His eyes rake the room.
I stand up (geez, it twists my stomach even now—fifteen years later—to think of it). This is one of those times where no moved. No one dared take a breath.
“I am, sir.”
I’m not a “sir” guy and I said “sir” to him—it just seemed the right thing to do.
“Why doesn’t your squad member know the answer?”
Because you never told us to read the book. Because why would ever need to know the answer to such a minor thing. Because you didn’t teach on it in one of your lectures.
But I just knew. Ya know? I just knew that wasn’t it. He didn’t say anything or give me a nasty look. He just looked at me and waited for me to answer. Everyone in the room waited for me to answer. Three years at DMA and I’d never seen a situation like this. I’d never seen a squad leader get called up when a squad member didn’t know the answer. Every eye in the room on me. His eyes on me. Big and blue and wonderful and terribly frightening all at the same time. Everything inside of me is shaking because I know the answer and I hate it, because there’s no other answer to give.
“He doesn’t know because I didn’t teach him.”
I don’t remember what he said next. It really doesn’t matter. He didn’t berate me or accost me, though–I’m sure of that.
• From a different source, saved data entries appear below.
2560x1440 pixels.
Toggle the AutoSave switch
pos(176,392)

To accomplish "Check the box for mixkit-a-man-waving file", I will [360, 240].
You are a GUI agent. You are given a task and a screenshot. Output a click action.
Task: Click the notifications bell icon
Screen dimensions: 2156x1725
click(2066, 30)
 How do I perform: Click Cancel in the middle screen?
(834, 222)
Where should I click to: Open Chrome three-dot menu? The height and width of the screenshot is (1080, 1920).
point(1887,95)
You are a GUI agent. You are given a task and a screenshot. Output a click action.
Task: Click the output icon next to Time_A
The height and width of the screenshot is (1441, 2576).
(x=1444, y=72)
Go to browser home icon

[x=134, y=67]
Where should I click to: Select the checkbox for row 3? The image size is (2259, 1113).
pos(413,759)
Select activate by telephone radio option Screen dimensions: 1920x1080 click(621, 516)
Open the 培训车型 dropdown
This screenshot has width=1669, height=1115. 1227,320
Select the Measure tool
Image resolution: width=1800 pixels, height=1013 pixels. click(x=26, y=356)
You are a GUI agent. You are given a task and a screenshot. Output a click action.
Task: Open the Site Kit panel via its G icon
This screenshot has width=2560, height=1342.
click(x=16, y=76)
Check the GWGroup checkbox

He didn’t use me as an example. I think his response was along the lines of a quiet voice saying, “Yes, make sure it doesn’t happen again.” But I could be wrong. But the thing I knew, the thing I would swear everyone in the room knew, was that the lesson for me had been in the question. And if I’d answered differently, if I’d given one of the easy excuses, then it would’ve proven that I didn’t get the lesson in the first place. But the answer I gave, the slight hesitation while my brain cycled through all the things I could say in response, was enough. The lesson was in the opportunity.
George shoved me into growing up at that moment. He did it by giving me the choice to answer like a boy or like a man. He gave me the chance to be a coward or be brave. As I look back at the things that have formed me into who I am, that moment always sticks out. It was the time I had to take responsibility for something. Not just something, but someone. I had to own that my failure had caused someone else to fail. I had to man up.
I wish I could’ve thanked him, one of some 20,000 high schoolers he worked with. Because he helped mold me and aim me, part of the tapestry God has weaved from my life.